(Data listing)
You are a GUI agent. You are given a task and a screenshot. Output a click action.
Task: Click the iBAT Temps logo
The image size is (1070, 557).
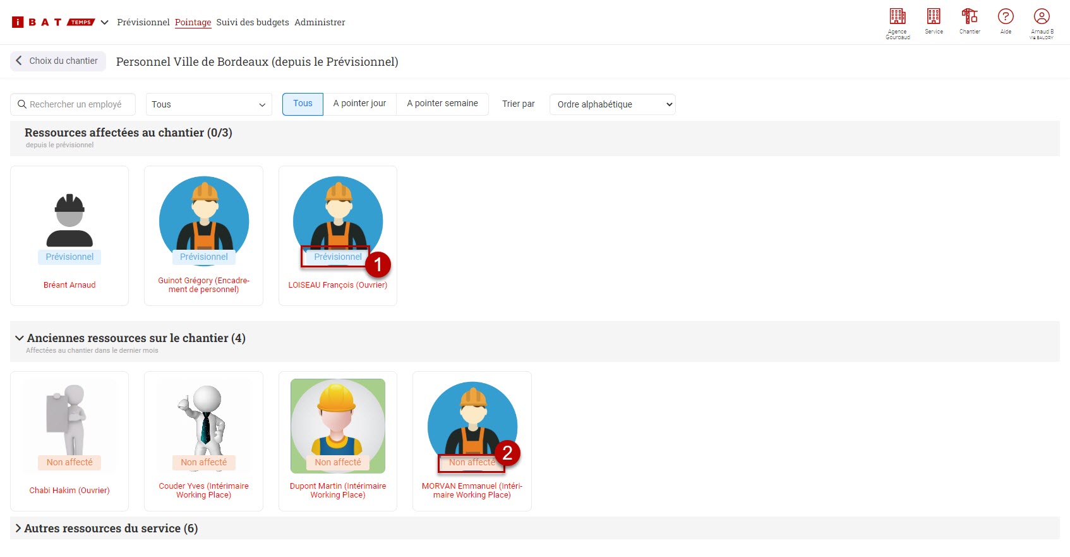tap(53, 22)
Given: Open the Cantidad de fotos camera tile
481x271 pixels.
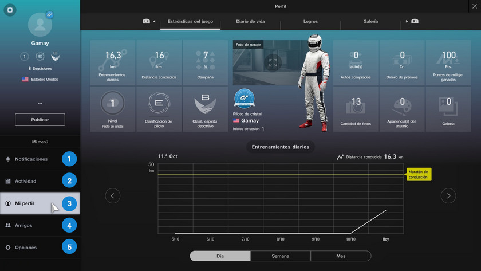Looking at the screenshot, I should (x=356, y=109).
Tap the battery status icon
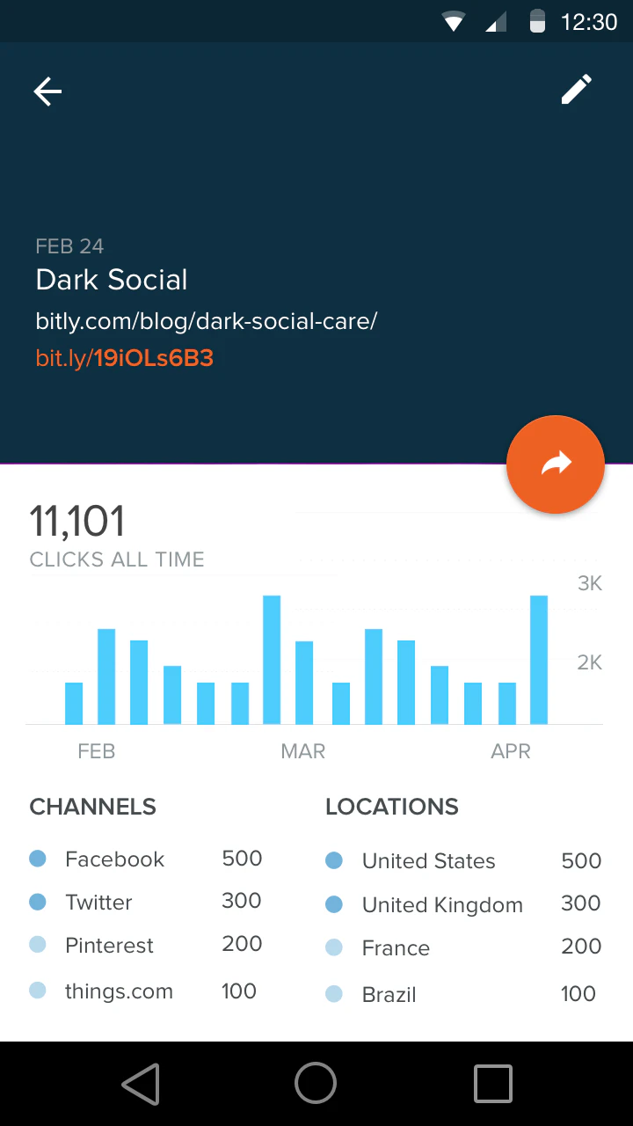 536,21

Aim - Set down each line of the records above verbatim, omitting the pictures from the answer.

Full output -
You are a GUI agent. You are given a task and a screenshot. Output a click action.
Task: Click the iBAT Temps logo
The image size is (1070, 557).
tap(53, 22)
Given: Open the Cantidad de fotos camera tile
481x271 pixels.
Looking at the screenshot, I should (x=356, y=109).
Tap the battery status icon
 536,21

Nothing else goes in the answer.